Problem to work on> Rewrite the rows from the line containing "Where should I" through the end of the rows, replacing "Select" with "Choose" and keeping everything else the same. Leave out the pictures.

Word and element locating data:
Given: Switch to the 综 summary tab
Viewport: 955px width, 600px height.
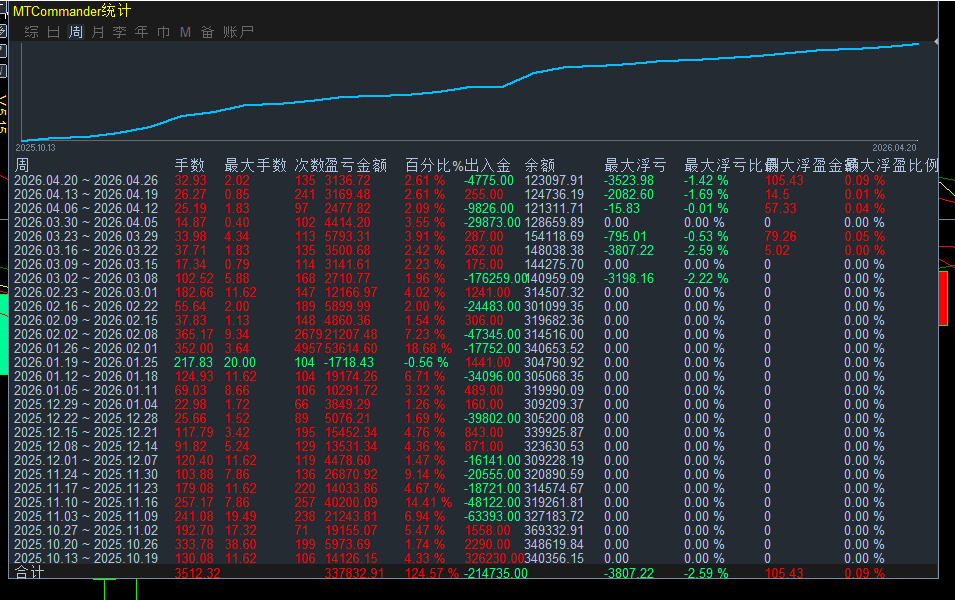Looking at the screenshot, I should click(x=31, y=32).
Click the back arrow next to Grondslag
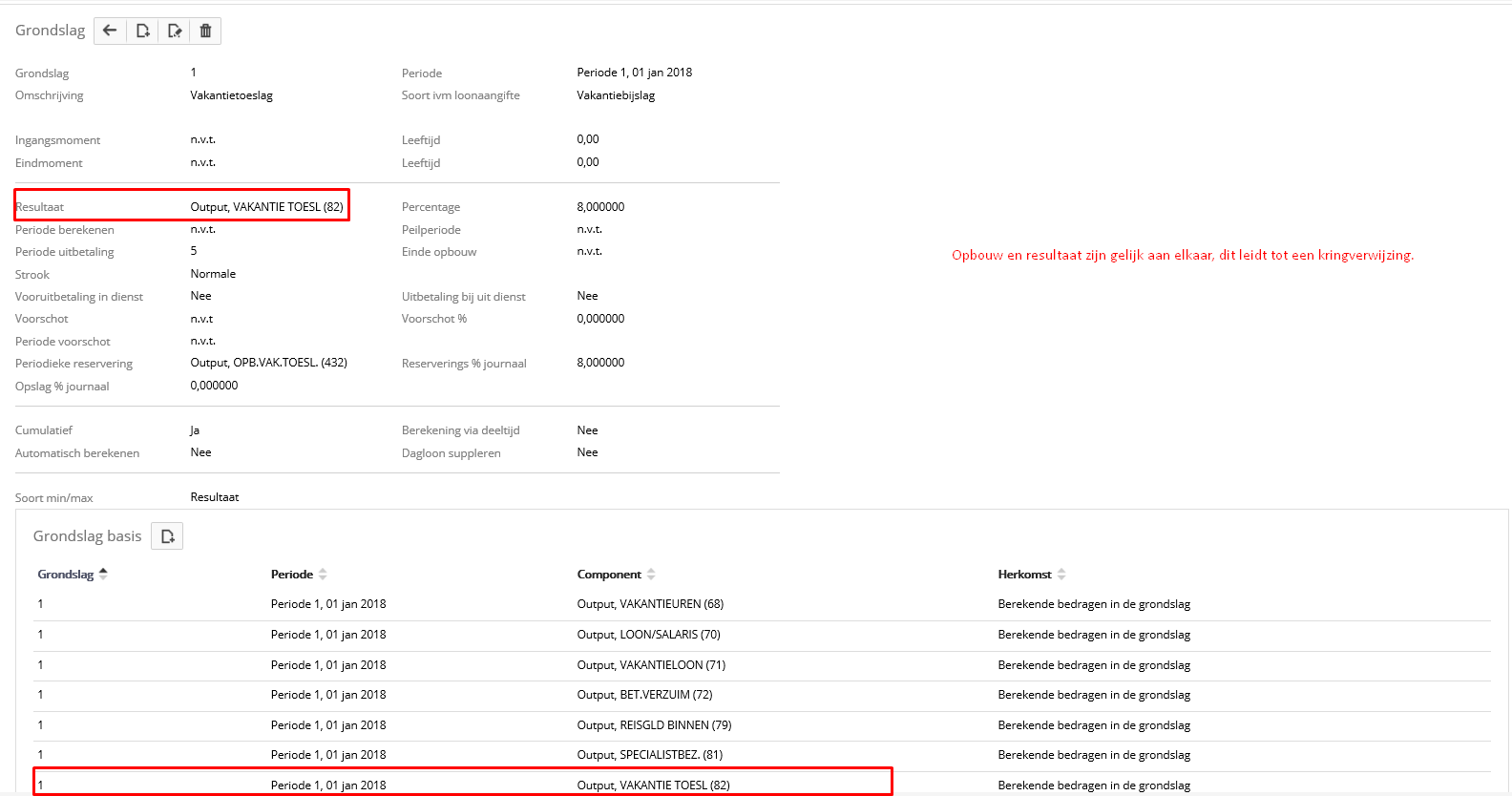Image resolution: width=1512 pixels, height=796 pixels. pyautogui.click(x=110, y=31)
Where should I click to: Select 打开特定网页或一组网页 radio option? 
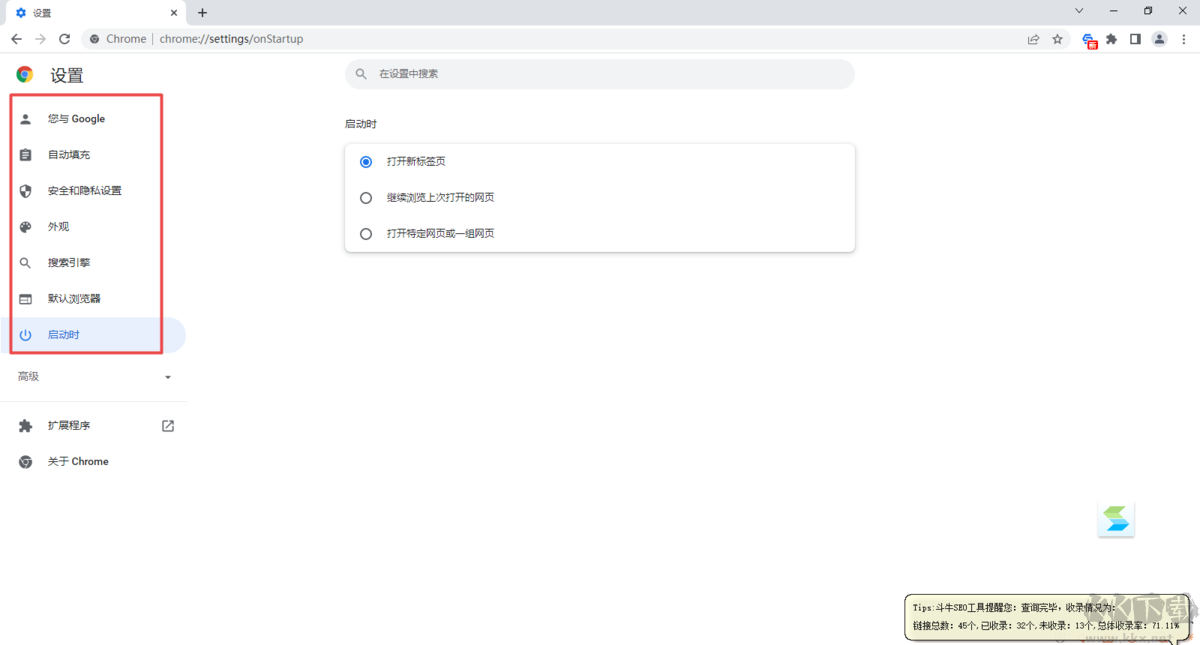(x=366, y=234)
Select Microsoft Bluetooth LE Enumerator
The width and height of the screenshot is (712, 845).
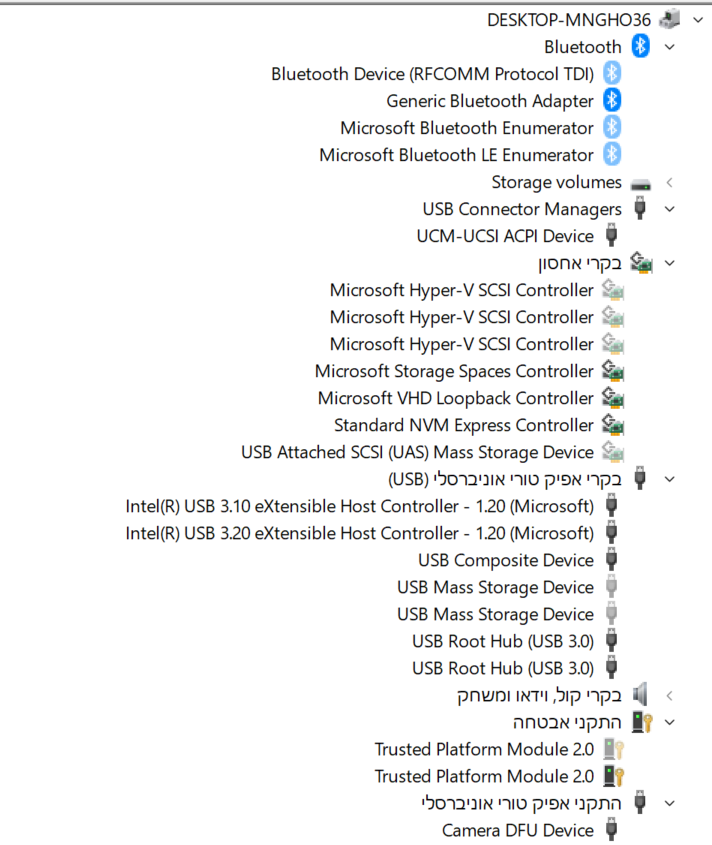pyautogui.click(x=456, y=155)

Worked answer>
Where should I click to: Choose 打开特定网页或一组网页 radio option? 
(x=366, y=234)
Choose Microsoft Bluetooth LE Enumerator
The width and height of the screenshot is (712, 845).
pyautogui.click(x=456, y=155)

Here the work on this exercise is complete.